- REQUIRED TASK -
Change each "Instruction" in the data below to "Goal" and write all the lines out again with nothing else altered.

[Data for locating described items]
************

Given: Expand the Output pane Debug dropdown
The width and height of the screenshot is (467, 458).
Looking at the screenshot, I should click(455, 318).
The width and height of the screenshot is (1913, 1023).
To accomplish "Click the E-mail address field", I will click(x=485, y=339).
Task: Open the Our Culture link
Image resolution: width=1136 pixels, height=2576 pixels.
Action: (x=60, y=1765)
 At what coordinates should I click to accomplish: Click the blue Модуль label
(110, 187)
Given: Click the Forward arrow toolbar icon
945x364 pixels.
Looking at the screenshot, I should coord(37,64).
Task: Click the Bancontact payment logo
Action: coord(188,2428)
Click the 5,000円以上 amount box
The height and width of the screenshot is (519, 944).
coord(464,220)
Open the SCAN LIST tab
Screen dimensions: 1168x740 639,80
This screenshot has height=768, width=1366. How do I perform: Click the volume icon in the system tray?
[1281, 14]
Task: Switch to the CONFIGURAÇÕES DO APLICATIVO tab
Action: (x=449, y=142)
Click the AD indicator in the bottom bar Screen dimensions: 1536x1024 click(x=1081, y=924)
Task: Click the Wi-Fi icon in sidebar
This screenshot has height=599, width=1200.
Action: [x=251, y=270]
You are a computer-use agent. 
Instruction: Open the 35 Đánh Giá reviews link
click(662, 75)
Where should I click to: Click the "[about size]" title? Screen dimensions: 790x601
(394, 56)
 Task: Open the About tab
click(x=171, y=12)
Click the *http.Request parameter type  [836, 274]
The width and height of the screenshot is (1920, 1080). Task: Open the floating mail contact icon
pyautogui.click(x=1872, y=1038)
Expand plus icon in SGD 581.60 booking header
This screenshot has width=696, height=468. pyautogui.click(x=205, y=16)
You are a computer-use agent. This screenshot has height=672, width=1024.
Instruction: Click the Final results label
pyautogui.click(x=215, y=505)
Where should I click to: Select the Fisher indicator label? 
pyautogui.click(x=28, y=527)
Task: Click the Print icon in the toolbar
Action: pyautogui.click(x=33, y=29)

************

- SOLUTION -
Given: Expand the Output pane Debug dropdown
The width and height of the screenshot is (467, 458).
Looking at the screenshot, I should click(455, 318).
The width and height of the screenshot is (1913, 1023).
To accomplish "Click the E-mail address field", I will click(x=485, y=339).
Task: Open the Our Culture link
Image resolution: width=1136 pixels, height=2576 pixels.
Action: (x=60, y=1765)
 At what coordinates should I click to accomplish: Click the blue Модуль label
(110, 187)
Given: Click the Forward arrow toolbar icon
945x364 pixels.
Looking at the screenshot, I should coord(37,64).
Task: Click the Bancontact payment logo
Action: coord(188,2428)
Click the 5,000円以上 amount box
The height and width of the screenshot is (519, 944).
coord(464,220)
Open the SCAN LIST tab
Screen dimensions: 1168x740 639,80
This screenshot has height=768, width=1366. How do I perform: Click the volume icon in the system tray?
[1281, 14]
Task: Switch to the CONFIGURAÇÕES DO APLICATIVO tab
Action: (x=449, y=142)
Click the AD indicator in the bottom bar Screen dimensions: 1536x1024 click(x=1081, y=924)
Task: Click the Wi-Fi icon in sidebar
This screenshot has height=599, width=1200.
Action: [x=251, y=270]
You are a computer-use agent. 
Goal: Open the 35 Đánh Giá reviews link
click(662, 75)
Where should I click to: Click the "[about size]" title? Screen dimensions: 790x601
(394, 56)
 Task: Open the About tab
click(x=171, y=12)
Click the *http.Request parameter type  [836, 274]
The width and height of the screenshot is (1920, 1080). Task: Open the floating mail contact icon
pyautogui.click(x=1872, y=1038)
Expand plus icon in SGD 581.60 booking header
This screenshot has width=696, height=468. pyautogui.click(x=205, y=16)
You are a computer-use agent. This screenshot has height=672, width=1024.
Goal: Click the Final results label
pyautogui.click(x=215, y=505)
Where should I click to: Select the Fisher indicator label? 
pyautogui.click(x=28, y=527)
Task: Click the Print icon in the toolbar
Action: pyautogui.click(x=33, y=29)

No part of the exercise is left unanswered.